Rare incursion de Sydney Pollack dans le domaine de la comédie, Tootsie reste, à près de 40 ans de distance, une référence en la matière. Une question de mesure, sans doute, le réalisateur des Trois jours du Condor ayant trouvé le ton juste en choisissant de donner au propos un tour vraisemblable, avec le concours inestimable de Dustin Hoffman. Acteur talentueux mais insupportable pinailleur, Michael Dorsey (Hoffman) voit toutes les portes se fermer -situation que résume laconiquement son agent, George Fields (Pollack): « Tu es trop chiant, personne ne t’engagera, ni à New York, ni à Hollywood. » À quoi le comédien, piqué au vif, va répliquer en changeant discrètement d’identité et en se rendant aux auditions pour le soap Southwest General sous les traits de Dorothy Michaels, une femme dont l’autorité naturelle et l’énergie ont tôt fait de convaincre les producteurs de la série.

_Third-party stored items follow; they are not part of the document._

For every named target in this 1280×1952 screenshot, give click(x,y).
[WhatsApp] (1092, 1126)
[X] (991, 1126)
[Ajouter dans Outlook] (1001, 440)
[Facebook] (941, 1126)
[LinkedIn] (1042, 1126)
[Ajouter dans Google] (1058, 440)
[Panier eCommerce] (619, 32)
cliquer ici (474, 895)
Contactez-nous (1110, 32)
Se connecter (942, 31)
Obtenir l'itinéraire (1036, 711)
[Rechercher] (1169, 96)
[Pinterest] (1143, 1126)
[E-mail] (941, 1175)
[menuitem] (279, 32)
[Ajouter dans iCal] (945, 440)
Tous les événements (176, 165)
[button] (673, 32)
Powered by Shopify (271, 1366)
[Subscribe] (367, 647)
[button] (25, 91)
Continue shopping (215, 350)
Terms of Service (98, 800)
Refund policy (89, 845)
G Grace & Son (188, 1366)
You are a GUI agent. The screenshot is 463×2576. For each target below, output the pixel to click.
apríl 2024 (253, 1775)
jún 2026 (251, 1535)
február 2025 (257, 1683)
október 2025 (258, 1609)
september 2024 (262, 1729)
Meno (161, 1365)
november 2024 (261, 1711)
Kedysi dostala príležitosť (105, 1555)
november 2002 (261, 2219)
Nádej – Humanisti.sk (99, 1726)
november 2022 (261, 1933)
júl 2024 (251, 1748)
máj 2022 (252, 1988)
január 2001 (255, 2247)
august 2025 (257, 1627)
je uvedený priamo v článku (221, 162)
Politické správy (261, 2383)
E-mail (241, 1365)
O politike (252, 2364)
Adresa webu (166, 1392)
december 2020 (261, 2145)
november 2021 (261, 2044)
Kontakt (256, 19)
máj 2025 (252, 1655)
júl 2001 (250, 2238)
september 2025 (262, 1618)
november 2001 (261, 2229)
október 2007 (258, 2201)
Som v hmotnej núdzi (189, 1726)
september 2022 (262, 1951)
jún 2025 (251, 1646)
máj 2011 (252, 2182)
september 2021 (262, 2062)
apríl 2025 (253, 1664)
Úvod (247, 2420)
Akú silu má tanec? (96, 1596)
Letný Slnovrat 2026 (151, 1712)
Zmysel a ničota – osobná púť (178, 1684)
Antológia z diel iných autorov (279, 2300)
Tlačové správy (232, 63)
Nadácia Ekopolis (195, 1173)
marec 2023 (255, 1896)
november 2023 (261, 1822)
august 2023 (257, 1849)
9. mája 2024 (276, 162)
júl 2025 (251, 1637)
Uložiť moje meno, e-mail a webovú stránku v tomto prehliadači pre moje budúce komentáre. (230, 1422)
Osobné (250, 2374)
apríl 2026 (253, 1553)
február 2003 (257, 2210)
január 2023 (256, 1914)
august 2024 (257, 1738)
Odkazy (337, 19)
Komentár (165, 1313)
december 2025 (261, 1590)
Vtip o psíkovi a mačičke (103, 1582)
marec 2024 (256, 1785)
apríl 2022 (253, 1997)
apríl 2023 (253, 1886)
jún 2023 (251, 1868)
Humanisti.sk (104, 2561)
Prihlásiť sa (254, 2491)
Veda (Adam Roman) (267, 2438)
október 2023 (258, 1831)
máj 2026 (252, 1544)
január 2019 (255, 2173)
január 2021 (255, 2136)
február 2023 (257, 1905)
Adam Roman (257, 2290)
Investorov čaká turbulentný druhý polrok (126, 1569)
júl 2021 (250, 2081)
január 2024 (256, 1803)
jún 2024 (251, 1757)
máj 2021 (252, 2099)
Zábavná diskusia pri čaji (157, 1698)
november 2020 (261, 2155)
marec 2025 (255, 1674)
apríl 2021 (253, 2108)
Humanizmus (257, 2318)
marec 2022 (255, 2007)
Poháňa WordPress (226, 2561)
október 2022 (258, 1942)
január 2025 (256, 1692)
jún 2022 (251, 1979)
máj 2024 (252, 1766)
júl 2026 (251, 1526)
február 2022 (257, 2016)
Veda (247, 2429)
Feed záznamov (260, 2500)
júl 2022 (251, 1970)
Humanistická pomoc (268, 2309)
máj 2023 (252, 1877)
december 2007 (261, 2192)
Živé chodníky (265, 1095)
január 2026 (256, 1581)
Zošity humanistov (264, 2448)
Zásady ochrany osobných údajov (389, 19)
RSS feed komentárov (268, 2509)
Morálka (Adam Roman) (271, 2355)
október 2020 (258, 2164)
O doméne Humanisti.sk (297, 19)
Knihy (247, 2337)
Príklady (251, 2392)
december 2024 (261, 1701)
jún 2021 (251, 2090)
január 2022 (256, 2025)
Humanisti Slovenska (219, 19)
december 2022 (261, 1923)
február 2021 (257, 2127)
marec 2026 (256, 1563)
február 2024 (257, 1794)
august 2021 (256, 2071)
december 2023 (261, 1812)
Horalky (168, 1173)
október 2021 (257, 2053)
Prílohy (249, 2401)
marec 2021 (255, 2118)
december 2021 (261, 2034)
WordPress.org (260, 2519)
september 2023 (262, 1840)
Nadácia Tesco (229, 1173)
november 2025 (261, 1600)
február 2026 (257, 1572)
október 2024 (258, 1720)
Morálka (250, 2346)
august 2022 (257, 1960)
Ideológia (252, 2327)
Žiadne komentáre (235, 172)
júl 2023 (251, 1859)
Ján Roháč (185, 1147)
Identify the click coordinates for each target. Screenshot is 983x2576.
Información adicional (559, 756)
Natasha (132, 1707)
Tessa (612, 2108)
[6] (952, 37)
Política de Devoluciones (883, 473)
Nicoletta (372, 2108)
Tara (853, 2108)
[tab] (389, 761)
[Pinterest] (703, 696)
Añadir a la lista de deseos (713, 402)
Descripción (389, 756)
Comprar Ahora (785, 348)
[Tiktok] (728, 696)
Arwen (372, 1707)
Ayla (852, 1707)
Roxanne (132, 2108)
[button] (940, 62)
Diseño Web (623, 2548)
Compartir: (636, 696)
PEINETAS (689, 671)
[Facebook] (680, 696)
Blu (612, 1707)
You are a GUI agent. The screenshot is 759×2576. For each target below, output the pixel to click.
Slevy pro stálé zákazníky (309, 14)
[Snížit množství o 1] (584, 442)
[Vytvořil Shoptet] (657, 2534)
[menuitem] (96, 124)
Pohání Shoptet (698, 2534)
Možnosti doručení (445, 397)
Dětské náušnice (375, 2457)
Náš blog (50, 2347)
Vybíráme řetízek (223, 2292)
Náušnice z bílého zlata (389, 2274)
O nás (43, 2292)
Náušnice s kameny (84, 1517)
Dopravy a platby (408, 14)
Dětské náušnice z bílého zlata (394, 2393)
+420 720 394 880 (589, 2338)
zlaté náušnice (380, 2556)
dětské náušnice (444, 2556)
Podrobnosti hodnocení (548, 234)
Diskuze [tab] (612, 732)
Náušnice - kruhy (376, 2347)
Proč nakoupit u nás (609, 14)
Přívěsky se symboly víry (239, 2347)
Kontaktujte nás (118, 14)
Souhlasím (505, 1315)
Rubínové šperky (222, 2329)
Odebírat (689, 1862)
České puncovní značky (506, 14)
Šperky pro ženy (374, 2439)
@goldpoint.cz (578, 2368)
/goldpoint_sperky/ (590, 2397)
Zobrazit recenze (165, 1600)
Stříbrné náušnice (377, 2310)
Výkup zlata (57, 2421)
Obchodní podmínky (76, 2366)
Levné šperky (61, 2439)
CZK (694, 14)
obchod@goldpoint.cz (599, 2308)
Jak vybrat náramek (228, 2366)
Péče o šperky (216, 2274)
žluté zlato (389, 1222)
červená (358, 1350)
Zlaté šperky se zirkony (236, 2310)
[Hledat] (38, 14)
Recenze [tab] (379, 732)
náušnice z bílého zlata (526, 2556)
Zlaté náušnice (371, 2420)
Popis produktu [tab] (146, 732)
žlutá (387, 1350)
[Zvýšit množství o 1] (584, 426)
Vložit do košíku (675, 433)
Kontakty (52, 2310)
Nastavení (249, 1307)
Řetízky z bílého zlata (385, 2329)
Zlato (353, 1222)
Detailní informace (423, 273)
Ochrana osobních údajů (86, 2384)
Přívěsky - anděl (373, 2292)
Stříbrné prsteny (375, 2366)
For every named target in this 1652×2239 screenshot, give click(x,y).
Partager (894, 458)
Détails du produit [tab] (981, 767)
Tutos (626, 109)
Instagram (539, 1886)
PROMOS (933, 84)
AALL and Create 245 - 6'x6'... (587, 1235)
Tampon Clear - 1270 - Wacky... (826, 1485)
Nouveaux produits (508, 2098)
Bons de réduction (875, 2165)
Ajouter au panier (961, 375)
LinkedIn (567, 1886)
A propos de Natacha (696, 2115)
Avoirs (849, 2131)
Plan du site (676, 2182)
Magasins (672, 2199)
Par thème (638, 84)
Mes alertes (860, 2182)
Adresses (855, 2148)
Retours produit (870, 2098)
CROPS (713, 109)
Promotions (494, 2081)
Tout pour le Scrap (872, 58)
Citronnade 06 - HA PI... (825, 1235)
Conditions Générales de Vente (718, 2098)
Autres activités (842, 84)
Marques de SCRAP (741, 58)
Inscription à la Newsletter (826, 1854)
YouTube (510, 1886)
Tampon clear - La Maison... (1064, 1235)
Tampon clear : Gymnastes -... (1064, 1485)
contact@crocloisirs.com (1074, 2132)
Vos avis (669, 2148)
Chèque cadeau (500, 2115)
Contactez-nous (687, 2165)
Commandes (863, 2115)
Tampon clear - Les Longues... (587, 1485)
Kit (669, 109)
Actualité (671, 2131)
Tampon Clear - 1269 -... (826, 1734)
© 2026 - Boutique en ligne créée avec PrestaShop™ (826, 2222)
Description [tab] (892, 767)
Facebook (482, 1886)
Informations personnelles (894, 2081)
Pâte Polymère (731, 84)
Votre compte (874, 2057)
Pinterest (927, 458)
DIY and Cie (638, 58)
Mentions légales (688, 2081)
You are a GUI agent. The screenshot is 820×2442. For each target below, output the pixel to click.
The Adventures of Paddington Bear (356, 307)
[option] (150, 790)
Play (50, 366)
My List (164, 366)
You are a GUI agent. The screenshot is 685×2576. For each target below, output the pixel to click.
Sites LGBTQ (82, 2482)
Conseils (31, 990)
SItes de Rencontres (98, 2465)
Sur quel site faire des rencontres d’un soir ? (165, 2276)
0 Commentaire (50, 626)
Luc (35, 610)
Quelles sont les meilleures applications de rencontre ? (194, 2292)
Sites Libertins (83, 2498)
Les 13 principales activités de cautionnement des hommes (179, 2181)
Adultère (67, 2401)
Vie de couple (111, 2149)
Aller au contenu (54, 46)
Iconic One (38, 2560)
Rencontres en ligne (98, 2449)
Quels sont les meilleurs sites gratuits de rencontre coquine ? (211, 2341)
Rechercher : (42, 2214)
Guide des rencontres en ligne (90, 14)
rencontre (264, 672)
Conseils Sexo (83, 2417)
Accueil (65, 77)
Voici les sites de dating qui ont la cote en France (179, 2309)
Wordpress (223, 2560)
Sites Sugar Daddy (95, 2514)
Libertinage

Tootsie, ainsi qu’on la surnomme, n’est toutefois pas au bout de ses peines, se retrouvant bientôt prisonnière de son subterfuge, situation inextricable aux conséquences multiples sur son existence.

Un homme meilleur

Le scénario est admirablement ficelé, Pollack en tire une comédie pétillante, signant un drôle et émouvant portrait de femme tout en abordant les rapports hommes-femmes comme les notions d’identité sexuelle sur arrière-plan de satire du monde du spectacle. Et le film d’apparaître comme un modèle de doigté, de pertinence et d’humour, porté par une épatante distribution, où brillent encore Jessica Lange, Teri Garr et Bill Murray. Pour autant, le projet ne s’est pas monté sans mal, et la plongée dans les archives réunies par Carlotta pour cette édition ultra-collector se révèle un véritable régal. Le remarquable récit de tournage écrit par Susan Dworkin se trouve prolongé par deux making of, réalisés respectivement en 1982 et en 2007. L’on est loin, ici, de la langue de bois et du vernis promotionnel présidant généralement à ce type d’entreprise, tant Hoffman que Pollack y revenant sur les différends les ayant opposés. Tootsie était un projet par l’acteur, qui en avait peaufiné l’idée, choisi le titre (qui lui venait de sa mère), et imposé le réalisateur, Hal Ashby. Des conflits d’agenda déboucheront sur l’engagement de Pollack, des frottements à la clé: « La relation entre Dustin et moi est compliquée. Il a lancé le projet, c’est lui qui le contrôlait, il a dû tout me déléguer. C’est une guerre amicale, mais nous sommes constamment dans une querelle artistique. » À quoi l’acteur répondait: « Selon moi, tous les bons films doivent être une bagarre. C’est quelque chose de sain. » Le résultat semble lui donner raison, l’histoire de cet homme devenu meilleur en prenant, pour un temps, l’identité d’une femme faisant désormais figure de classique.

Tootsie

Comédie De et avec Sydney Pollack. Avec Dustin Hoffman, Jessica Lange, Bill Murray. 1982. 1 h 56. Éd. Carlotta. Dist: Coming Soon.